After defining the analytical narrative, the next challenge was visual direction. Rather than adopting a conventional business dashboard style, I experimented with a darker, more industrial visual language inspired by trading terminals and mission-control interfaces. The goal was not decoration — the goal was to create an environment where information felt important.

Visual System

Colors. A near-black background (#0d0f14) serves as the foundation, while a lime-acid accent (#e8ff47) highlights primary metrics and critical signals. Orange, blue, red, and green provide categorical distinction without overwhelming the interface.

Typography. The type system combines Syne and DM Mono. Syne provides large, geometric forms for headlines and key metrics, while DM Mono introduces a technical, system-oriented character for labels and metadata.

Layout. The dashboard uses a dense grid with sharp edges, 1-pixel dividers, and intentionally avoids rounded corners. The objective was to communicate precision rather than friendliness. Small details — dot-grid textures, colored KPI indicators, and staggered entry animations — help create hierarchy without competing with the data itself.

Full screen capture of the Ravenstack churn dashboard, showing KPI strip and three analytical rows
The Ravenstack churn dashboard — full screen capture of the live build

Once the dashboard was complete, I translated the analysis into a 10-slide executive presentation. The challenge shifted from exploration to communication. The dashboard enables discovery. The presentation guides attention.

▤ Slide arc

01 Title — Context-setting with headline KPIs
02 Agenda — Overview of the analytical journey
03 Scale — KPI summary and key insight
04 Acceleration — Churn trend and growth pattern
05 Why They Leave — Churn reason analysis
06 What They Say — Customer feedback themes
07 Pre-Churn Signals — Early warning indicators
08 Refunds — Financial impact analysis
09 Implications — Strategic interpretation
10 Actions — Prioritized recommendations

Executive presentation — overview slide showing scale and trend
Executive deck — opening slides setting scale and context
Executive presentation — strategic implications and prioritized actions
Executive deck — closing slides moving from implications to action

The presentation structure mirrors the dashboard logic but introduces stronger narrative sequencing, making it suitable for stakeholder discussions and decision-making sessions.

Several findings stood out. Churn is not simply increasing. It is accelerating. December 2024 alone accounts for nearly one-fifth of all churn events in the dataset.

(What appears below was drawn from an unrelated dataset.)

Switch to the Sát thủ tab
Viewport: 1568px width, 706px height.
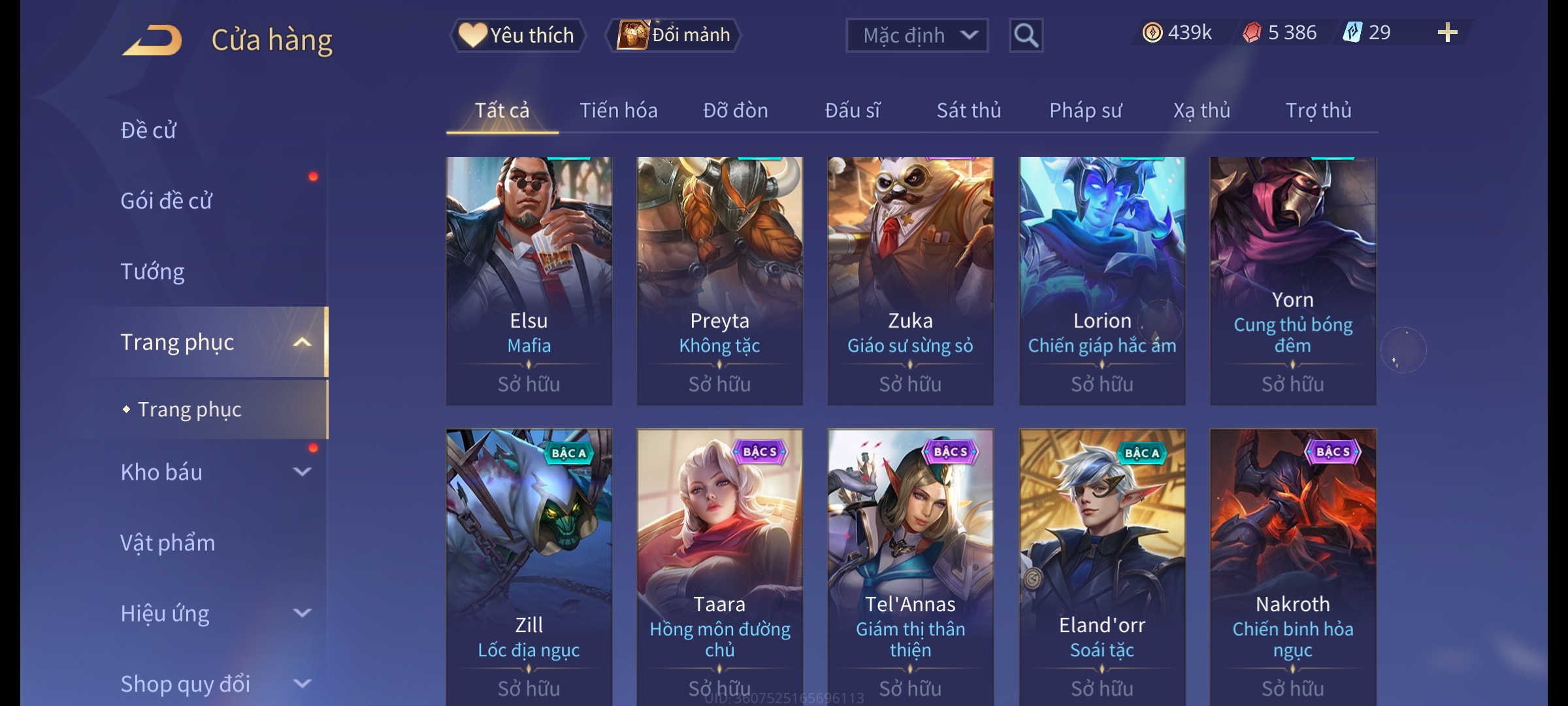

The relationship between structured reasons and customer language was also interesting. While Features appears as the leading churn category, Too Expensive dominates free-text responses. That discrepancy may indicate a deeper value-perception issue rather than a purely feature-related problem.

From a personal perspective, the project also served as a practical introduction to modern data-analysis workflows. Beyond the business insights, it provided hands-on experience with Python, Pandas, Plotly, and Streamlit, while reinforcing a lesson that applies equally to analytics and product design:

Data rarely tells a story on its own. The real work lies in deciding which questions matter, what evidence supports them, and how that evidence should be communicated to the people making decisions.